TEXTO DEL EJERCICIO.
☆ ☆ ☆ ☆
Junto con Cold War (2018) del polaco Pavel Pawlikowski, Roma ha sido declarada por muchos como el mejor largometraje del año pasado. En pocos meses, la cinta de Cuarón ha cosechado importantes triunfos. A inicios de septiembre, ganó el León de Oro en el Festival de Cine de Venecia, y la semana pasada se llevó un Globo de Oro a la mejor película en lengua no inglesa, junto con otro a la mejor dirección. Por su parte, la revista Time ha catalogado a la actuación de Aparicio como la mejor del 2018. Ahora mismo, es una de las cintas más voceadas para el Óscar en más de una categoría.
Pero, premios y nominaciones aparte, la pura verdad es que Cuarón ha elaborado una obra poliédrica, tan compleja, contradictoria, insólita y al mismo tiempo sencilla como la vida misma, que todo el mundo debería ver: desde el cinéfilo más exigente hasta el espectador que se queda en lo meramente anecdótico. En efecto, Roma supone un viraje en la cinematografía del mexicano: nada más lejano de Gravedad (2013) o las supercherías de Harry Potter y el prisionero de Azkaban (2004). Nutrido de géneros tan diversos como el neorrealismo italiano, el naturalismo y el melodrama, el oscarizado cineasta –quien hizo las veces de director, guionista, productor y camarógrafo– ha sabido volver a sus orígenes con gran maestría en el aspecto formal.
Sin duda, el lenguaje visual apela a nuestra capacidad de prestar atención a los detalles supuestamente más prosaicos. No le falta razón a Ricardo Bedoya cuando observa que la puesta en escena gira en torno al cuerpo de Cleo, el cual es invariablemente “un cuerpo al servicio de otros, siempre subalterno”. Además de las escenas en las que los paneos y otros movimientos de cámara la muestran limpiando los cuartos, arropando a los niños o recogiendo las excretas del perro, aquéllas en las que los trávelin laterales acompañan a Cleo en su recorrido de la atolondrada urbe contaminan (en el buen sentido de la palabra) al todo audiovisual de un relente realista, que evoca las novelas del siglo XIX.
☆ ☆ ☆ ☆
DATOS PROPORCIONADOS.

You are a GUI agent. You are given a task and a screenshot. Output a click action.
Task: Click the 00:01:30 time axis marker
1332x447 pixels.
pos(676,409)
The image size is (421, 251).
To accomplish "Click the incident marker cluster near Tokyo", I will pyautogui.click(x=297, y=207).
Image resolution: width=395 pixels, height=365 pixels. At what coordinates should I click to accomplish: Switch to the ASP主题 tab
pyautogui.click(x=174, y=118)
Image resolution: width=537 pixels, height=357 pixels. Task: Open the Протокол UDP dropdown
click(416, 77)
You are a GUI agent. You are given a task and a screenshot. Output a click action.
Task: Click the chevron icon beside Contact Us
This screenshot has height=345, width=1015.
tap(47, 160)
☆ ☆ ☆ ☆
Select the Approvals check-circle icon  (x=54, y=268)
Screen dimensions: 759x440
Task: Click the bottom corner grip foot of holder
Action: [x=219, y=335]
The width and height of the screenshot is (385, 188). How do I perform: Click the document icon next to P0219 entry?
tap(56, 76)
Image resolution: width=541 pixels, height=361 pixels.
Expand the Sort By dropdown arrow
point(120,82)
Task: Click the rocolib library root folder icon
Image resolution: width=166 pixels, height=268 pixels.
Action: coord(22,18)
☆ ☆ ☆ ☆
INSTRUCCIONES.
**1.** Imprime del texto sobre Roma todo lo que va desde "Junto con Cold" hasta "de una categoría.".
**2.** Responde estas preguntas a partir del texto sobre Roma:
(a) ¿Qué premio ganó Roma en el Festival de Cine de Venecia?
(b) Además de director, ¿qué otras funciones cumplió el cineasta en la película?
(c) Según Ricardo Bedoya, ¿en torno a qué gira la puesta en escena?

SOLUCIONES.
**1.**
Junto con Cold War (2018) del polaco Pavel Pawlikowski, Roma ha sido declarada por muchos como el mejor largometraje del año pasado. En pocos meses, la cinta de Cuarón ha cosechado importantes triunfos. A inicios de septiembre, ganó el León de Oro en el Festival de Cine de Venecia, y la semana pasada se llevó un Globo de Oro a la mejor película en lengua no inglesa, junto con otro a la mejor dirección. Por su parte, la revista Time ha catalogado a la actuación de Aparicio como la mejor del 2018. Ahora mismo, es una de las cintas más voceadas para el Óscar en más de una categoría.

**2.**
(a) El León de Oro.
(b) Las de guionista, productor y camarógrafo.
(c) En torno al cuerpo de Cleo.